▸ Exercise prompt: If a line in the records contains the word "computer", count it; state the resulting number and nothing more.

▸ Data extracts:
.....

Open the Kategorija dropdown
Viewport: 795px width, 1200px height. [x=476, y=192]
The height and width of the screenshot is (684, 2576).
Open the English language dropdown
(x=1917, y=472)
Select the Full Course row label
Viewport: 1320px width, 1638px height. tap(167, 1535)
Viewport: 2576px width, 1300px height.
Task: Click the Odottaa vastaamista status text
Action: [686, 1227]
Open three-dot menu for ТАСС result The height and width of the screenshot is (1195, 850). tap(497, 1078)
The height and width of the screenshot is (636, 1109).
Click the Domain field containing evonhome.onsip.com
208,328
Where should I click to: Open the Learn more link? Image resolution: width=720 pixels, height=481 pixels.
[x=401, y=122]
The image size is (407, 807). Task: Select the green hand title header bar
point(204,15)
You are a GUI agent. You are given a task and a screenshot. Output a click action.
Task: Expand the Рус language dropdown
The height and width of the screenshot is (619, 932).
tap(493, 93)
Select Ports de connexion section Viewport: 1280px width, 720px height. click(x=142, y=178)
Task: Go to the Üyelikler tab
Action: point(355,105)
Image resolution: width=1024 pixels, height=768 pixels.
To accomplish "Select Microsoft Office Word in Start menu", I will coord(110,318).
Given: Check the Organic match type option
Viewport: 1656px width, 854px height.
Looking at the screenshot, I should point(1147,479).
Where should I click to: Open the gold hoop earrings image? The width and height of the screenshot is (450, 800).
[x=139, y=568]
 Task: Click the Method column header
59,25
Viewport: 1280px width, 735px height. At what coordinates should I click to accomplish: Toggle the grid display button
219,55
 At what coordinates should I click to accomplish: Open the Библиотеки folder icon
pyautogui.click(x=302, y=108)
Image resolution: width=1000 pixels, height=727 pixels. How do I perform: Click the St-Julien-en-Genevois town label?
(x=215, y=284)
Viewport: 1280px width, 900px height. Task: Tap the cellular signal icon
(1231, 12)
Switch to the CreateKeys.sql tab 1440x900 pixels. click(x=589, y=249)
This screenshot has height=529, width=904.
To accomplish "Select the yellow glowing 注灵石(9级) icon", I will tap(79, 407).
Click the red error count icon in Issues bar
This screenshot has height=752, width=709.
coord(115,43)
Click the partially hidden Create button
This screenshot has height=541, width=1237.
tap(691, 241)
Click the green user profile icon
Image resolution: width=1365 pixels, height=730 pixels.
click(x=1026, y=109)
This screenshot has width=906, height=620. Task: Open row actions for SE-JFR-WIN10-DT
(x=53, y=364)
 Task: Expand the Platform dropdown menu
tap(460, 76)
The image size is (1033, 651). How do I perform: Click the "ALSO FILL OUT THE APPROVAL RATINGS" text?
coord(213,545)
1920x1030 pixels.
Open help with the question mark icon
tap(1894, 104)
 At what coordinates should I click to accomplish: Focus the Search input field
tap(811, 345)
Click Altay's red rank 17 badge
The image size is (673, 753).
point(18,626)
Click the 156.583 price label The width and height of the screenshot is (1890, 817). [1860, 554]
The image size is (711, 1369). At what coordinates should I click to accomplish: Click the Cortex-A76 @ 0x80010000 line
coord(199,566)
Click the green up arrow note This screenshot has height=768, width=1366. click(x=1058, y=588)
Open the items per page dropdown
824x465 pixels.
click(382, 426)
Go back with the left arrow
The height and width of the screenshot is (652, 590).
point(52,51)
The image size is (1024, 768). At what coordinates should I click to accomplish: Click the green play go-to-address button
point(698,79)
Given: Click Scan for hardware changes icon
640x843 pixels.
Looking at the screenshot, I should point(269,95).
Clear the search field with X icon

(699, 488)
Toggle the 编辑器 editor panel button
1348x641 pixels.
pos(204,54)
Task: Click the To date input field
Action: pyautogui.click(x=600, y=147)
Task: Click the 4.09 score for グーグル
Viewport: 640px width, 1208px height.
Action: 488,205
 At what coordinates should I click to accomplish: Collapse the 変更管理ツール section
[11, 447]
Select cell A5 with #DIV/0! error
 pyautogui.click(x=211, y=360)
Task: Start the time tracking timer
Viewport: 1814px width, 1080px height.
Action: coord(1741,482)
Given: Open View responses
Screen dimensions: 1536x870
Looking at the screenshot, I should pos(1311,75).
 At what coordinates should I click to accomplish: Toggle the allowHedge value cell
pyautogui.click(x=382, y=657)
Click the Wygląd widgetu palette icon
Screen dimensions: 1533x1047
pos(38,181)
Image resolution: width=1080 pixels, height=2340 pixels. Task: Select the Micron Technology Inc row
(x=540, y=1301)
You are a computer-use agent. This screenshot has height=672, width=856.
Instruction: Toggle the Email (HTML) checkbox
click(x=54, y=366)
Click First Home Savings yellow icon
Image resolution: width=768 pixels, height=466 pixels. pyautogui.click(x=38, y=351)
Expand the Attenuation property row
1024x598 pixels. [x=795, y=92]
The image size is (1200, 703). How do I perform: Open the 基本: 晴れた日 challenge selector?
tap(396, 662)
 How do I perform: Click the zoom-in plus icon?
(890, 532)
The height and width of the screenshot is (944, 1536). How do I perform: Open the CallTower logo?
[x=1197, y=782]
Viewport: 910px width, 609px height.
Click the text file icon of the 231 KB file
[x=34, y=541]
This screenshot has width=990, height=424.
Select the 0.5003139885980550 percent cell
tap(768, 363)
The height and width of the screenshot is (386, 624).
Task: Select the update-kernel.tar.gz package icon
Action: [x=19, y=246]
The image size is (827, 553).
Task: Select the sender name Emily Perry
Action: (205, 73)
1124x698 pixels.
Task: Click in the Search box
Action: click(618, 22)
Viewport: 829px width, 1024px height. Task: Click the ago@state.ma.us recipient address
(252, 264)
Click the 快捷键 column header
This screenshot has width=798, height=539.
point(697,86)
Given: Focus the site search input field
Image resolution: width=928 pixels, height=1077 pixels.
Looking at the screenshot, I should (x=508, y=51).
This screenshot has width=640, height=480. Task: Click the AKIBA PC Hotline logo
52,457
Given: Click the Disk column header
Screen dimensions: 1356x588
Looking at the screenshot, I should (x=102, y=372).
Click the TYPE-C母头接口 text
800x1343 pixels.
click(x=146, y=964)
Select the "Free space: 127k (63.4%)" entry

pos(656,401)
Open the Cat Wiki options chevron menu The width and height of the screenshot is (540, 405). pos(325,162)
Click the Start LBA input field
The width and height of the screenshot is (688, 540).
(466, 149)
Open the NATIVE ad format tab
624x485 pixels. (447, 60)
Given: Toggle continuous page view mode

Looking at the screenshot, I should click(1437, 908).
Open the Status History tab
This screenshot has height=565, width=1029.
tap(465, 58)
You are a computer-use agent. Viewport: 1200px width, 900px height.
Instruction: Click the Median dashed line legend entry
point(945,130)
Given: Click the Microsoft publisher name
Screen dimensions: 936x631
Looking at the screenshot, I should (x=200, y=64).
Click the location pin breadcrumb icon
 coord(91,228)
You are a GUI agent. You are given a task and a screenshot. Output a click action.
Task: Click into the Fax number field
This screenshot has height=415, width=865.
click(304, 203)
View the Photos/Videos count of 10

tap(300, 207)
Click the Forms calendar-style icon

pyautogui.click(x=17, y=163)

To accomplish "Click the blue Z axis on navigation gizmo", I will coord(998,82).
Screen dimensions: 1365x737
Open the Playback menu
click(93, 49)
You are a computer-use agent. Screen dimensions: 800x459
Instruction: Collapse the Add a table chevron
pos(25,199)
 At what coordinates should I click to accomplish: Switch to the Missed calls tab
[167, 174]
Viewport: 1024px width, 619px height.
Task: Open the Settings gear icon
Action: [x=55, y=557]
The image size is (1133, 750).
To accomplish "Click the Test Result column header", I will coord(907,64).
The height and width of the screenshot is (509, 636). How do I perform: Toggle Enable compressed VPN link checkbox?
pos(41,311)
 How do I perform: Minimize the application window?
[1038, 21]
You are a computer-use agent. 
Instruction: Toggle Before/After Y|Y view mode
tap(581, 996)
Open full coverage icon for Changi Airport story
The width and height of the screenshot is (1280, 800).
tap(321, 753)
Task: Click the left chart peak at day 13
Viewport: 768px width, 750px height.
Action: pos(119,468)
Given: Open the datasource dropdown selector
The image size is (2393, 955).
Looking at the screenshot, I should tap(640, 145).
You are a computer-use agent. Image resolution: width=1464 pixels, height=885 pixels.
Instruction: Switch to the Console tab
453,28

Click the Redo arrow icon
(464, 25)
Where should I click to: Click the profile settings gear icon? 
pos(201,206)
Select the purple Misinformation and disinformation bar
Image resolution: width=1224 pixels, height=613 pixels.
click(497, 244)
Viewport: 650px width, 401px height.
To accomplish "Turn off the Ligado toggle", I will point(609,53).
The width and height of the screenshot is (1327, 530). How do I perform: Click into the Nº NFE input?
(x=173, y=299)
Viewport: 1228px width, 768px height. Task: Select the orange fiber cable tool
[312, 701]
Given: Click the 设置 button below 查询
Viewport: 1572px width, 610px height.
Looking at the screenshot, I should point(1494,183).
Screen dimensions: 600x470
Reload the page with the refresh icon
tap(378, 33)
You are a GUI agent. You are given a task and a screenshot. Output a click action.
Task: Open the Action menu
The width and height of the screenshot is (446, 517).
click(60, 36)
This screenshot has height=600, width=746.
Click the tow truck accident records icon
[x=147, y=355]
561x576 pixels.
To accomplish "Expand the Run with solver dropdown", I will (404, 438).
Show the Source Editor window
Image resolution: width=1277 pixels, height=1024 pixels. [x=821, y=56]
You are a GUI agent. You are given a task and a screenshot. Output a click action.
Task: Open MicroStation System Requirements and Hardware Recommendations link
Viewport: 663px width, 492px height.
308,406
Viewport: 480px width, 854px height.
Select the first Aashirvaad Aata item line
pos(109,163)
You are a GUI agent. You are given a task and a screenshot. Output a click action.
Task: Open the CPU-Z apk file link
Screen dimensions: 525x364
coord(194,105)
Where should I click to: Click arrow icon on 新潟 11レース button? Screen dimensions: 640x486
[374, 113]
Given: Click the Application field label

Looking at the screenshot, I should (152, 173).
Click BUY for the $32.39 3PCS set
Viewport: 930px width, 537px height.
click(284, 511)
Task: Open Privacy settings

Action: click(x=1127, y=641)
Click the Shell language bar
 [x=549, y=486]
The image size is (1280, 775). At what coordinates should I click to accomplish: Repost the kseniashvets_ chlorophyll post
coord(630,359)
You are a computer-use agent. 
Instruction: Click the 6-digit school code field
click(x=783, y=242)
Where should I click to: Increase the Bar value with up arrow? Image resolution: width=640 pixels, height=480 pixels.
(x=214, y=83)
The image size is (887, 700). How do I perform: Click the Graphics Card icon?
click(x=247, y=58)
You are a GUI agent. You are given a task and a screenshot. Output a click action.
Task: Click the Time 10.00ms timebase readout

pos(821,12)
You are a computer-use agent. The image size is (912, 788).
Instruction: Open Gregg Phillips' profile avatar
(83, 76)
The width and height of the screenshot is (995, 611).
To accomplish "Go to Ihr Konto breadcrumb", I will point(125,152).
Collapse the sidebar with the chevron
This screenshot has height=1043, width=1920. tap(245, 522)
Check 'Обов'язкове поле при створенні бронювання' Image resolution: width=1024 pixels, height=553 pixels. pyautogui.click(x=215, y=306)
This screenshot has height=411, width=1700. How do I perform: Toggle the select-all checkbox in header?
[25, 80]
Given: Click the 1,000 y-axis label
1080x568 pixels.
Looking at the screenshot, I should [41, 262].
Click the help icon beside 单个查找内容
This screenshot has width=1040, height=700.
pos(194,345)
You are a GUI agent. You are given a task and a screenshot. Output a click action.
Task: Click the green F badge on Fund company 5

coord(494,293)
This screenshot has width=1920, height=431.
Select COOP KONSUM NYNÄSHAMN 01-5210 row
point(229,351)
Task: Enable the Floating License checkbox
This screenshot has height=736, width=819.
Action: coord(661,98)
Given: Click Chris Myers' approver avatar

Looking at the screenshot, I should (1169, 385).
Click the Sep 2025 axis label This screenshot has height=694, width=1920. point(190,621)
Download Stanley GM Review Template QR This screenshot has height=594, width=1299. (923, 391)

.....

▸ Result for this task: 7